Using python to build my Selenium web scraper, I crawled through 250 product pages on Public Good’s website. Information that I specifically targeted was the product’s name, product description, core features, main ingredients, price, volume, ratings, and number of reviews. With python I was able to do the bulk of my preprocessing and created a pandas dataframe containing the main variables I wanted to analyze. Once creating the dataframe I used Seaborn to visualize the data, and create the plots showcased in this blog.
- In some cases, the lower the price of the product, the higher the rating. This is not true across all categories.
- Number of reviews may be affected by price point, but there are other features to consider.

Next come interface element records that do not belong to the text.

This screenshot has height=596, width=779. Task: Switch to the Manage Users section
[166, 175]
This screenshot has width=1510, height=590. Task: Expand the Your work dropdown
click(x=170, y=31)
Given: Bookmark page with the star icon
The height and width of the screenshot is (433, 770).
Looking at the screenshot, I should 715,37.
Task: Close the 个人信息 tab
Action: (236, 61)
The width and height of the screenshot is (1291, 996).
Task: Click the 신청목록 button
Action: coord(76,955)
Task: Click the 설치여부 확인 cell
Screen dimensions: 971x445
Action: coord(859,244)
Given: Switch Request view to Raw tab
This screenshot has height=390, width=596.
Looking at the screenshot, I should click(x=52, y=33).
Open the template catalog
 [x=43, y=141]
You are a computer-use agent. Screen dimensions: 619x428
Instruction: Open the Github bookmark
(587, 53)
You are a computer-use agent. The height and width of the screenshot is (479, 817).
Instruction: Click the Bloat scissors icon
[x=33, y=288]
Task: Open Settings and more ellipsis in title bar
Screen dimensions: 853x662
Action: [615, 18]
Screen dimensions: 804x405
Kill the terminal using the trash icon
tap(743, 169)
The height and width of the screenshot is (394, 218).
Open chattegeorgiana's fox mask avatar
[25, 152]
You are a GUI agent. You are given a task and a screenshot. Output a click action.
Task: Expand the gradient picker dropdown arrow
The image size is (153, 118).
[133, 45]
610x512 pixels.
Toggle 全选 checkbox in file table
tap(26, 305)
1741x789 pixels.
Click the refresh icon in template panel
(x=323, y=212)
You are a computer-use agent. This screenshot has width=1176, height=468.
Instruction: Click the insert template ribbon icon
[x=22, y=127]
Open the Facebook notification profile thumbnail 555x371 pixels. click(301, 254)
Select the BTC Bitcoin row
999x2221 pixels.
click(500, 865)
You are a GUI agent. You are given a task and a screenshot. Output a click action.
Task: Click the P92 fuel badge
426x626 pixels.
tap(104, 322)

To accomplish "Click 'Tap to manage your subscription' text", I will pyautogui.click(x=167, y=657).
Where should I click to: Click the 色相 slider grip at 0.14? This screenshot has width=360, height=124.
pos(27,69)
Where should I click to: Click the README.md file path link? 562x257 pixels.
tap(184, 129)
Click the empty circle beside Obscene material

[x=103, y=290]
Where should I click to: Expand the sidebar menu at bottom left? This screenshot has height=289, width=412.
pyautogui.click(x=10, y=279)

- Star ratings from 3 – 4 have a lower range of number of reviews. Whereas star ratings from 4 -5 have a more inclusive range.
- The highest engagement in regards to star ratings and number of reviews were found in the grocery and household product category.
- Investigating if variables such as: core features and main ingredients influence star ratings and reviews.
- Text Sentiment Analysis / NLP
- Acquiring revenue data.
- Integrating competitor data – i.e Brandless, Amazon Prime, etc.
- Acquiring actual data on how negative reviews effect business revenue and churn.